#### TASK TO CARRY OUT:
Restate each record word for word, omitting whatever pictures it holds.

#### THE RECORDS:
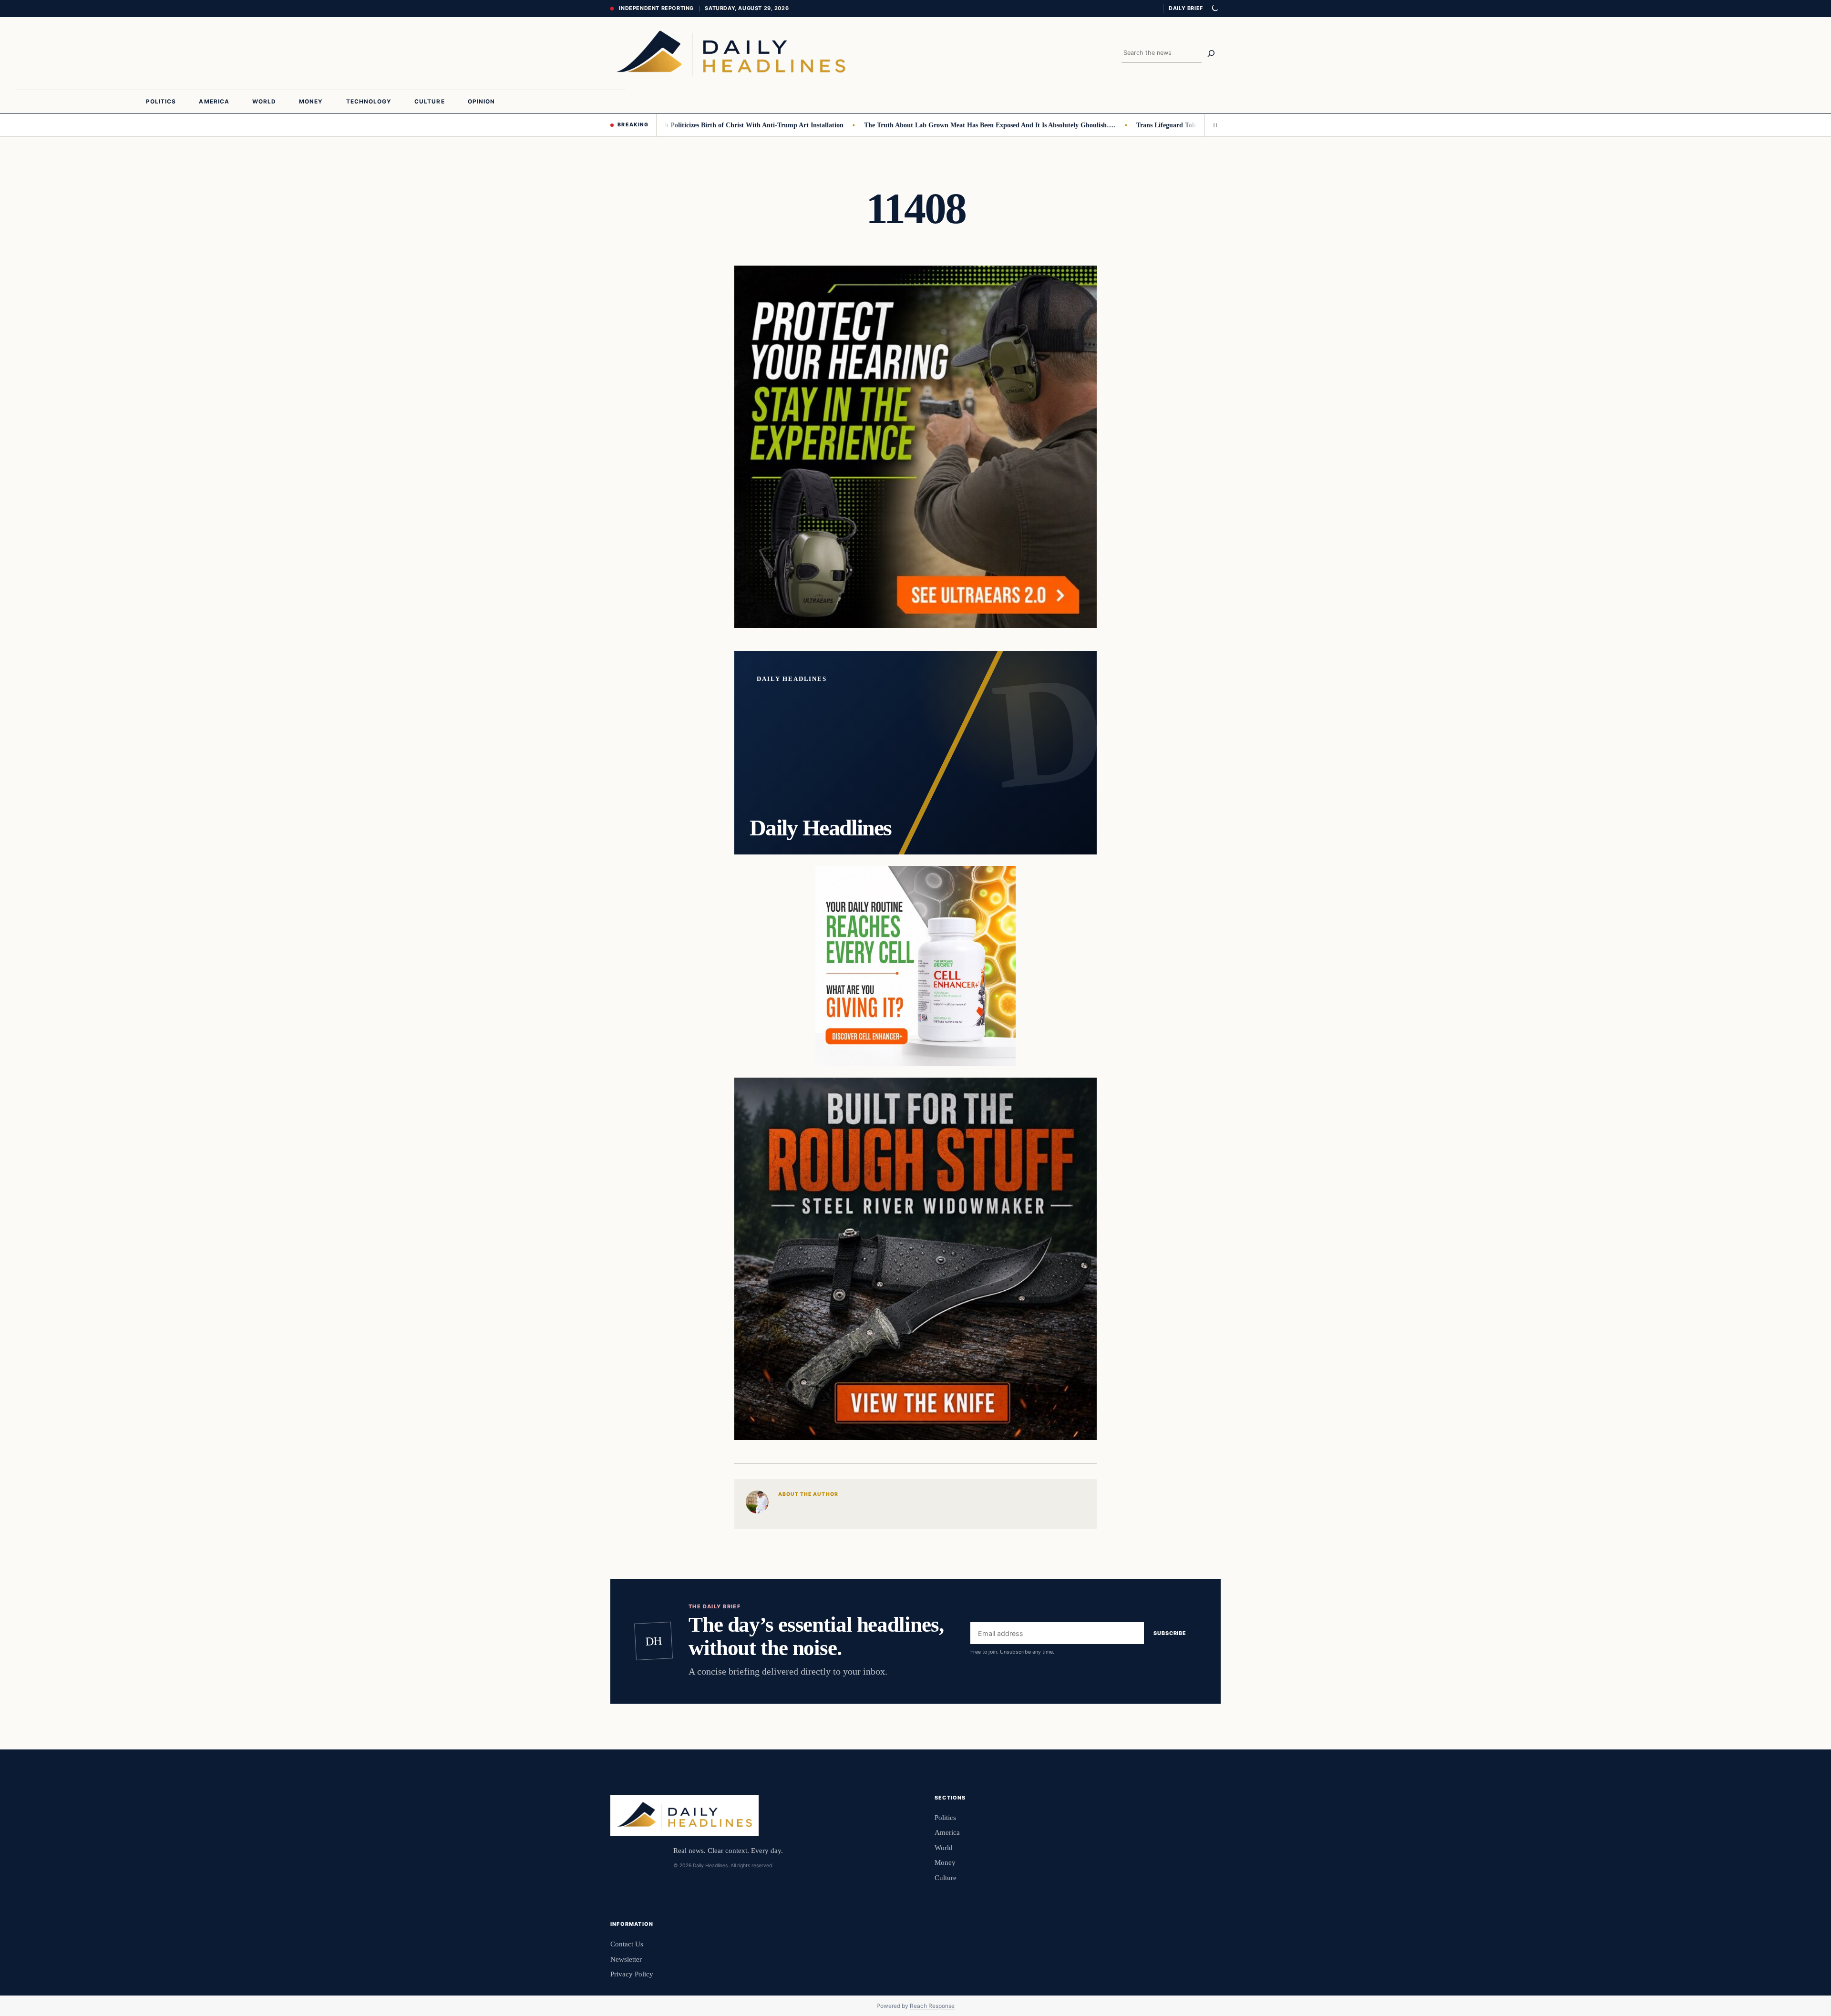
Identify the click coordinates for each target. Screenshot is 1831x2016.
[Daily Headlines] (730, 53)
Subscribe (1169, 1633)
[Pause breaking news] (1212, 125)
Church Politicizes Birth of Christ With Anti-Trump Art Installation (684, 125)
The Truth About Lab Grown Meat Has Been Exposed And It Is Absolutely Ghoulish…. (929, 125)
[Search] (1211, 53)
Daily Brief (1186, 8)
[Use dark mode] (1214, 8)
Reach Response (932, 2005)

#### TASK RESULT:
Identify the click coordinates for each target. Screenshot is 1831x2016.
[Daily Headlines] (730, 53)
Subscribe (1169, 1633)
[Pause breaking news] (1212, 125)
Church Politicizes Birth of Christ With Anti-Trump Art Installation (684, 125)
The Truth About Lab Grown Meat Has Been Exposed And It Is Absolutely Ghoulish…. (929, 125)
[Search] (1211, 53)
Daily Brief (1186, 8)
[Use dark mode] (1214, 8)
Reach Response (932, 2005)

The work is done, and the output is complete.